A fronte di questo evidente calo di immagine HSBC ed i suoi esperti di marketing hanno pensato bene di lavorare su di un messaggio che ponesse l’enfasi sul tema della sicurezza dei dati. La banca cinese è infatti la prima ad abbandonare il sistema di riconoscimento dell’utente basato su un codice numerico, il PIN, e ad adottarne uno che utilizzi i dati biometrici: voce ed impronte digitali. Secondo la HSBC il sistema di sicurezza biometrico, che dovrebbe entrare in vigore prima dell’estate, sarebbe molto più sicuro di quello attualmente più diffuso e basato sulla password.
In effetti i guru della sicurezza hanno recentemente osservato come il furto di dati, in questo caso il pin di sicurezza, rappresenti la tipologia più diffusa di crimini commessi attraverso la rete, i cybercrime.

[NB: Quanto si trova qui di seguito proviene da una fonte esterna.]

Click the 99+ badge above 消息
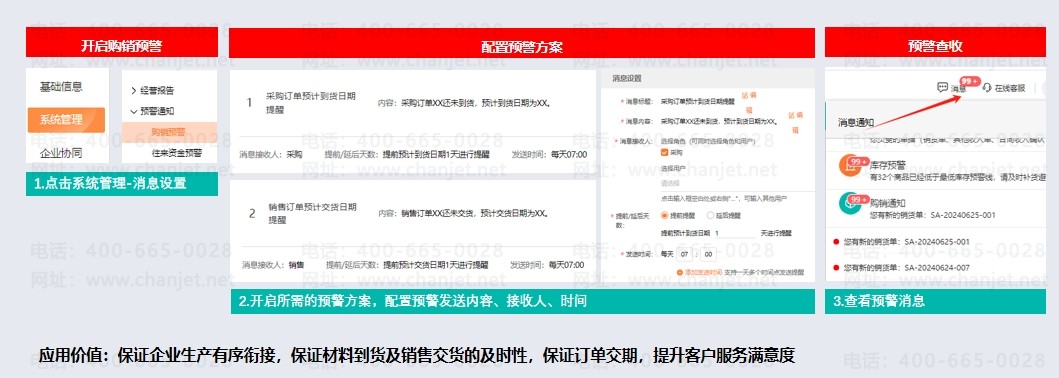The image size is (1059, 378). click(x=970, y=81)
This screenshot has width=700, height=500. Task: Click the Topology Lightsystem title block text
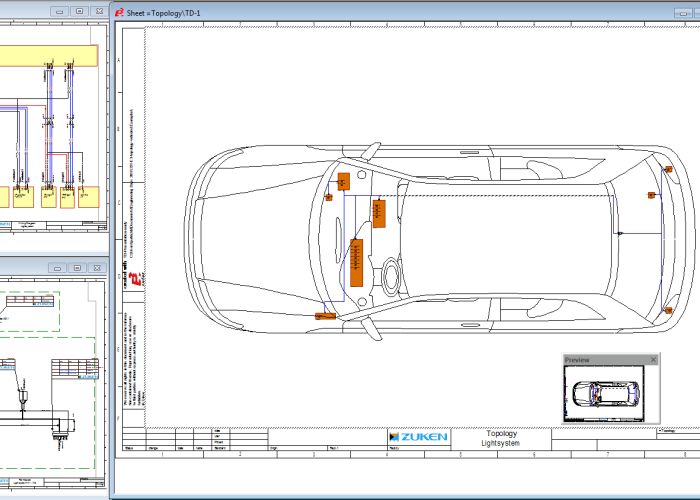(x=499, y=438)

Le cronache dei giornali sono zeppe di gruppi di criminali che utilizzano microcamere o carte di credito clonate per prelevare, attraverso il bancomat, i soldi dal conto di ignari clienti.
Da questo punto di vista i dati biometrici sembrerebbero molto più affidabili, in quanto riferibili esclusivamente al loro titolare. Ma se l’utilizzo di un sistema di riconoscimento vocale, in grado di codificare la voce del cliente basandosi su qualcosa come 100 differenti parametri, quali la velocità delle parole, la cadenza della pronuncia, l’accento, caratteristiche che rimangono immutate negli anni, costituisce una novità, il sistema basato sulle impronte digitali era, di fatto, già in uso per quei clienti del banking on-line che utilizzavano l’iPhone.
Attualmente sono diverse le banche che hanno adottato un sistema di sicurezza di tipo biometrico: Lloyds Banking Group, che si basa più propriamente su un riconoscimento on-line del bancomat via smartphone; Royal Bank of Scotland che impiega anch’essa il riconoscimento digitale via iPhone, e Berclays, che utilizza uno scanner digitale basato sul flusso sanguigno del cliente.